Source: elespanol.com
Investing in the research and development of new medicines is an essential activity for guaranteeing health and social well-being and improving the healthcare system. A country that is committed to biomedical research enables, among other things, rapid access to medicines or the development of drugs for diseases for which there is as yet no treatment.
Aware of the importance of allocating more money to the development of new drugs, the pharmaceutical industry invested 1,267 million euros in R&D in 2021, a historic figure that represents 9.2% more than in 2020, the second highest investment figure despite the difficulties caused by the pandemic. This is reflected in the data obtained by the Survey on R&D Activities developed by Farmaindustria, the National Business Association of the Pharmaceutical Industry established in Spain.
“The sector’s constant commitment to investment in R&D is reflected in the fact that almost 20% of all industrial R&D carried out in Spain is carried out by the pharmaceutical industry. This represents more than 9% of the R&D carried out by the entire business sector in our country, and 6.1% of the total research of the Spanish economy, taking into account public and private research”, emphasises Farmaindustria’s general director, Juan Yermo.
Of this R&D investment, 674 million euros went to the companies’ own research centres (intramural R&D), which corresponds to 53% of total expenditure. The remaining 593 million euros went to research contracts with hospitals, universities and public and private centres (extramural R&D), an example of public-private collaboration. Moreover, all of Spain’s autonomous communities benefited from this investment, although the Community of Madrid (34%) and Catalonia (31%) invested the most.

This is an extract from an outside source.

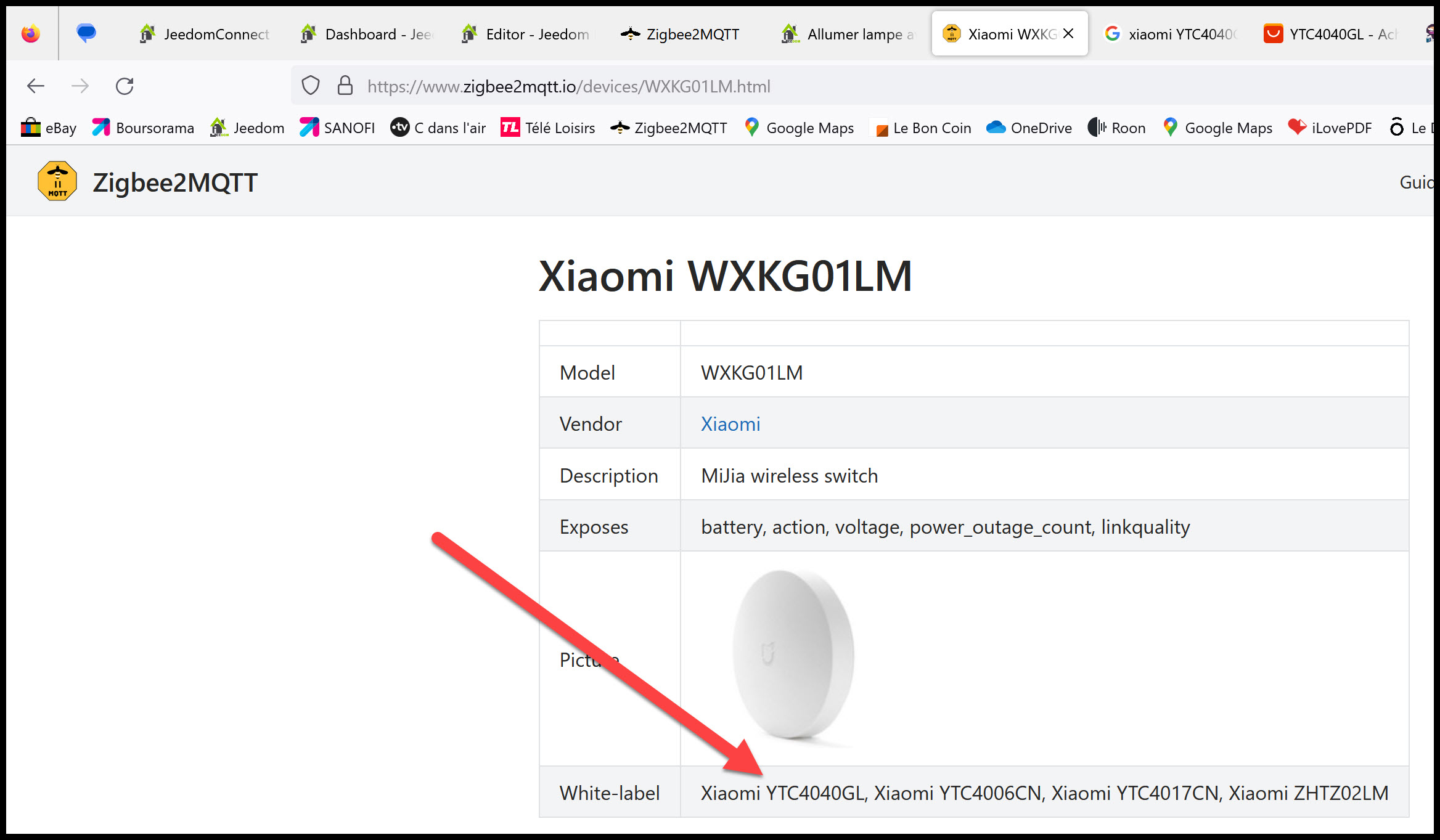Open the OneDrive bookmark
1440x840 pixels.
(1029, 128)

The survey conducted by Farmaindustria also shows that more than 60% (789 million euros) of the figure invested in R&D during 2021 was earmarked for clinical trials, which are key to developing cutting-edge treatments and offering new hope to patients. Indeed, since 2011, investment in clinical research has increased by an annual average of 5.3%, from €470 million to €789 million in 2021.
Of the money invested in clinical research, 35% (275 million euros) went to phase I and II trials, the earliest stages of drug research and development, which are designed to test experimental treatments in people with a given disease. These two are the most complicated from a scientific point of view because experts need to give a safe treatment and observe its reaction in the body.

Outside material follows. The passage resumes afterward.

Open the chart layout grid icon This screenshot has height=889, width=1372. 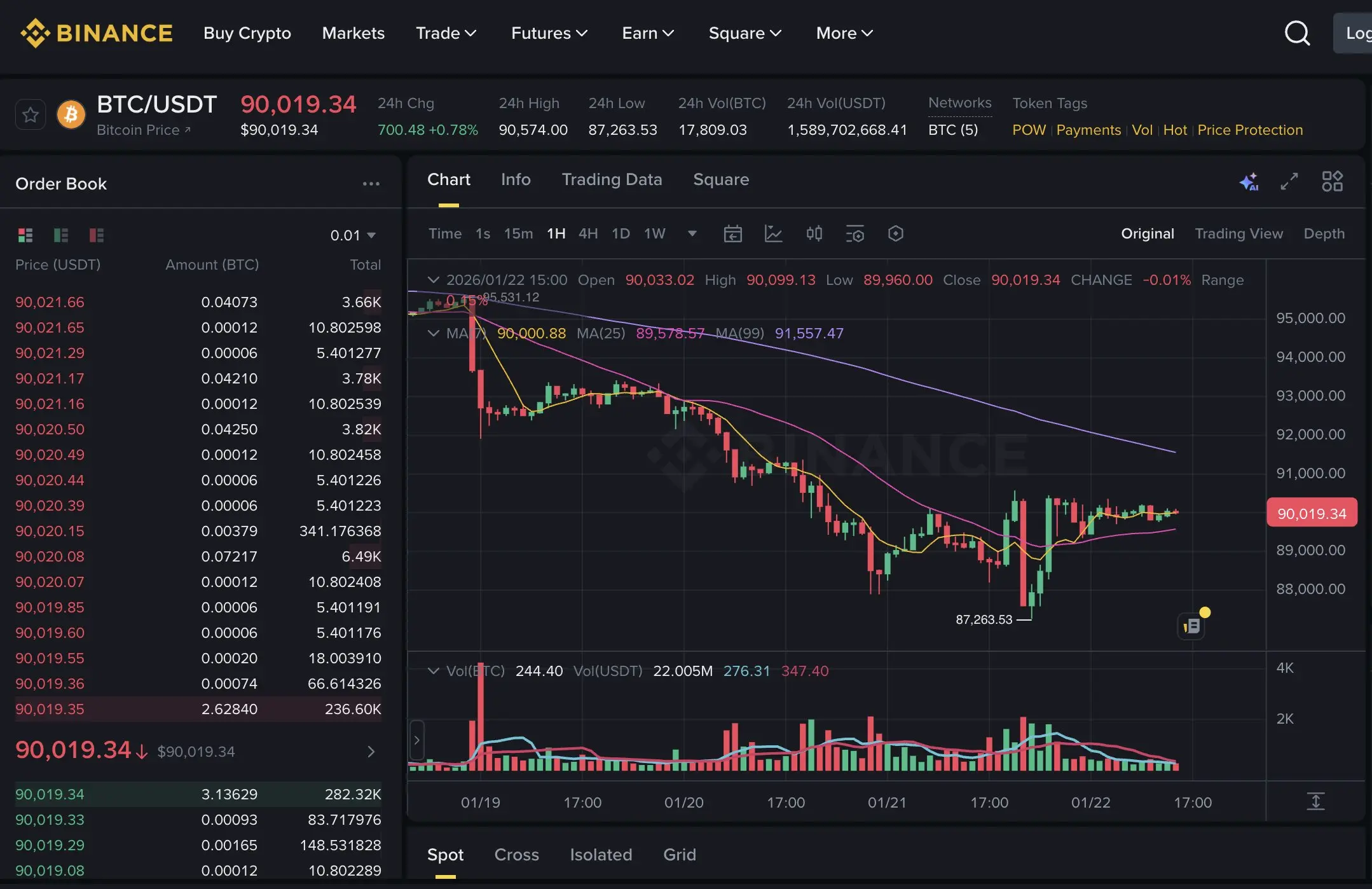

In addition to investing in clinical trials, the pharmaceutical industry also invested a total of 403 million euros in the field of biotechnology, 31.8% of total R&D investment in 2021. This decision is based on the important role of biotechnology in drug development. Thirty-three percent of innovative pharmaceutical companies use biotechnology or tools of biotechnological origin in the pre-clinical phase, intended for trials and tests to learn about the activity of the drug, and 57% also use them in the next phase, the clinical phase, which is already carried out on humans.
This investment in R&D by the pharmaceutical industry during the 2021 financial year has not only had a significant impact on drug development, but has also strengthened employment in R&D departments, which is characterised by its high level of skills and equality. Thus, direct employment in the pharmaceutical industry in this area grew by 6.5% in 2021, reaching 5,393 people, the highest figure ever recorded in the sector.
Moreover, in terms of gender issues, currently two thirds of R&D employees in this sector are women and one in four female researchers in the Spanish industrial sector come from pharmaceutical companies, as shown by the latest data collected by the INE. “Quality employment is synonymous with wealth for countries. If we add that employment in innovative pharmaceutical companies is, for the most part, permanent and equal, we have the ideal equation to consider the pharmaceutical industry as a strategic sector for Spain,” concludes Yermo.